§ **List of tasks**
1 > Answer from the laminopathy abstract:
(a) Mutations in which gene are responsible for the diseases discussed?
(b) What proved to be the most frequent overlap syndrome?
(c) In which exons are the mutations mostly associated with overlapping syndromes found?
2 > Return the passage of the laminopathy abstract from "Mutations on the" to "pathogenesis of laminopathies.", copied word for word.
3 > Translate this sentence from the laminopathy abstract into Spanish: "These data further improve the understanding of the pathogenesis of laminopathies."

Overlapping syndromes in laminopathies: a meta-analysis of the reported literature.

Mutations on the LMNA gene are responsible for an heterogeneous group of diseases. Overlapping syndromes related to LMNA gene alterations have been extensively reported. Study scope is to perform a systematic analysis of the overlapping syndromes so far described and to try to correlate the clinical features to the associated genetic alterations. We evaluated all the dominant overlapping syndromes reported by means of a PubMed search and by the analysis of the main databases containing the pathogenic LMNA gene variations and the associated diseases. Metabolic alterations in association to skeletal and/or cardiac alterations proved to be the most frequent overlap syndrome. Overlapping syndromes are mostly associated to inframe mutations in exons 1, 2, 8 and 9. These data further improve the understanding of the pathogenesis of laminopathies.

§ **Exercise data**
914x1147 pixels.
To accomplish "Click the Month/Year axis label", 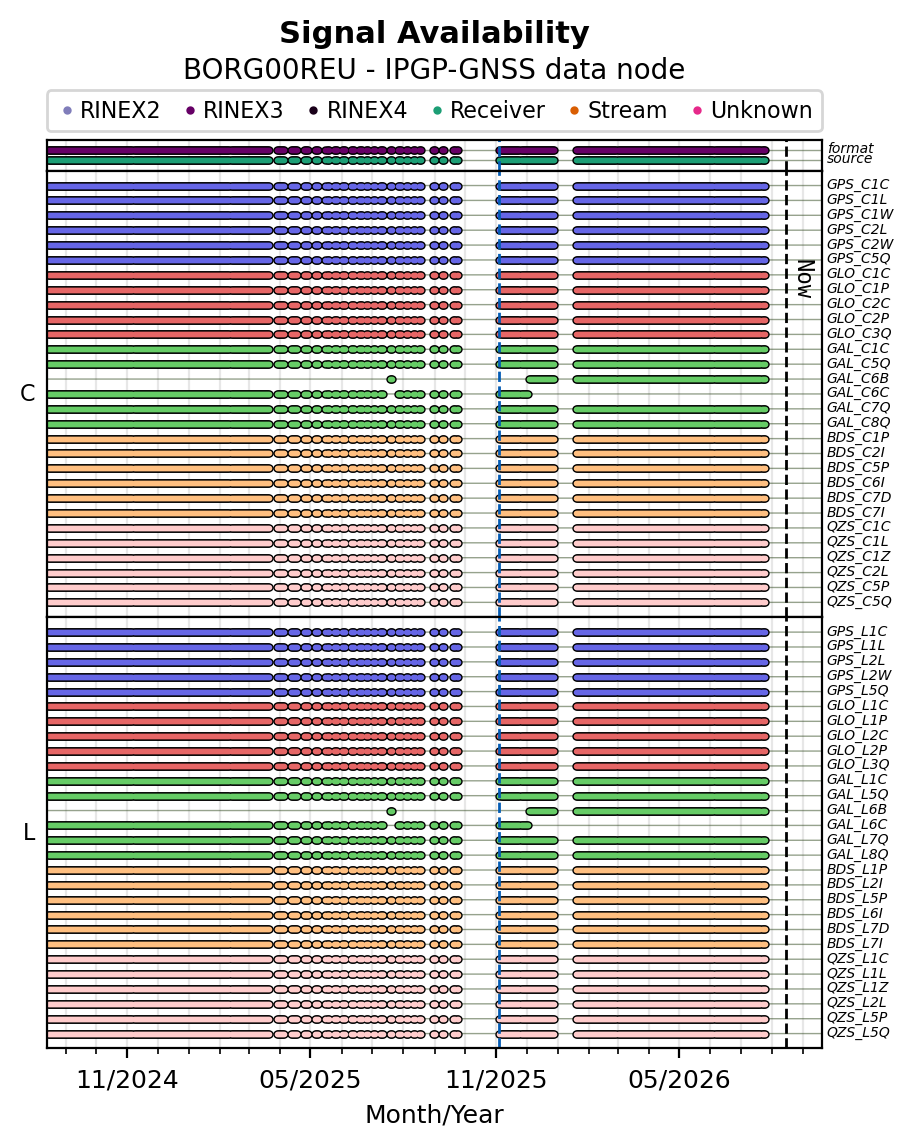I will [435, 1115].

§ **Task responses**
1 >
(a) The LMNA gene.
(b) Metabolic alterations in association with skeletal and/or cardiac alterations.
(c) Exons 1, 2, 8 and 9.

2 >
Mutations on the LMNA gene are responsible for an heterogeneous group of diseases. Overlapping syndromes related to LMNA gene alterations have been extensively reported. Study scope is to perform a systematic analysis of the overlapping syndromes so far described and to try to correlate the clinical features to the associated genetic alterations. We evaluated all the dominant overlapping syndromes reported by means of a PubMed search and by the analysis of the main databases containing the pathogenic LMNA gene variations and the associated diseases. Metabolic alterations in association to skeletal and/or cardiac alterations proved to be the most frequent overlap syndrome. Overlapping syndromes are mostly associated to inframe mutations in exons 1, 2, 8 and 9. These data further improve the understanding of the pathogenesis of laminopathies.

3 > Estos datos mejoran aún más la comprensión de la patogénesis de las laminopatías.